What not to do at trial

Because state law, judges, facts and arguments vary so widely, perhaps it is best to tell you what not to do instead of giving detailed instructions of what to do. Therefore, to follow is a brief statement of what not to do.

Be stoic, not animated, when you are not on the stand. Judges are not impressed when you shake your head or act like you want to jump out of your skin when a witness is testifying. Judge don’t like to see you argue with opposing counsel through your gestures and body language. I remember that I had all but won David’s case. I had demonstrated his wife to be mentally unstable and a chronic liar. My cross examination of her was flawless. Our witnesses had knocked it out of the park; I had prepared them well. David did a good job on the stand, as he followed my instructions to the tee. But I did not realize it was necessary to tell David not to act like an idiot during his wife’s presentation of her case. Instead, David was visibly agitated and even animated when his wife and her witnesses told their stories. Ultimately, instead of giving David custody, the court split custody. The judge stated that because of David’s conduct during the course of trial, he felt that David was as unstable as David claimed his wife to be. The judge said, “I don’t believe that either of you deserve custody…so all I can do is give custody to you both…I’m going to split custody.”

Don’t let the other attorney put words in your mouth. Attorneys love to say, “Just answer the question ‘yes’ or ‘no’.” A question generally has no “yes/no” answer and most often requires an explanation. Don’t be afraid to say, “I cannot adequately and truthfully answer that question without an explanation.”

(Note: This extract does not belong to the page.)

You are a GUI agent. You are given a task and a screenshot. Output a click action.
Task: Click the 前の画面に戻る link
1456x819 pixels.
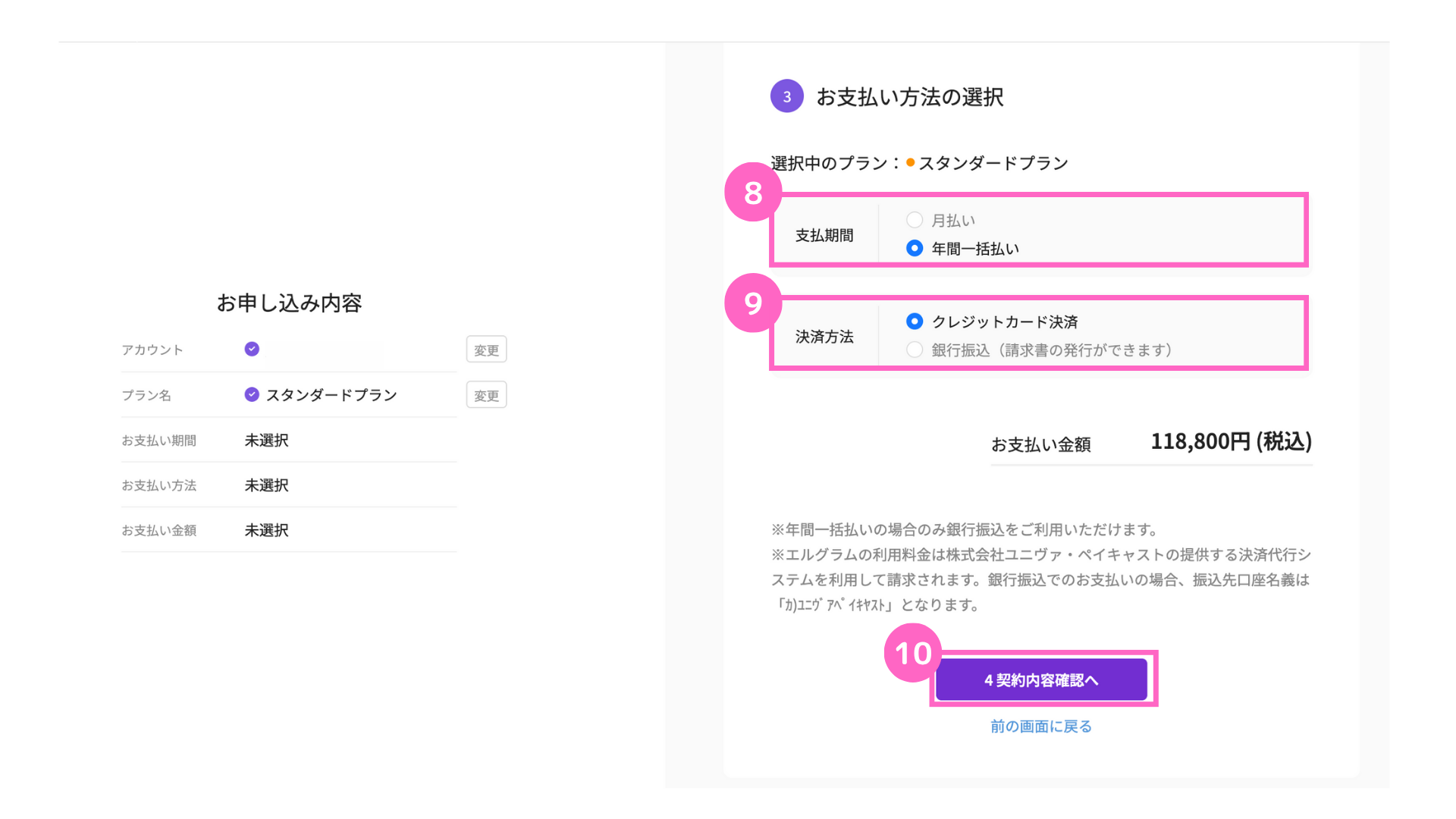coord(1040,726)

If an attorney says to you, “So what you are saying is…” Don’t fall for that trap. Simply reply, “My prior testimony speaks for itself, and I stand by it.” You may even want to add, “Respectfully, I believe that you are putting words in my mouth and misstating my prior testimony.”

Don’t speculate. If an attorney asks you, “About how many or how much…” Feel free to respond with, “Respectfully, I don’t feel comfortable speculating because I can’t say exactly.” If the attorney persists in pushing you to speculate, simply state, “Because I am under oath, I cannot speculate because I simply don’t know [or can’t remember].”

Do not appear angry or bitter. In a family law context, judges are not impressed with how bad you believe the other side to be. Let your attorney level the personal attacks. As much as possible, you should simply stick to the facts without personal attacks and commentary.

If you can simply master these simple rules, you are more than halfway to having a successful trial.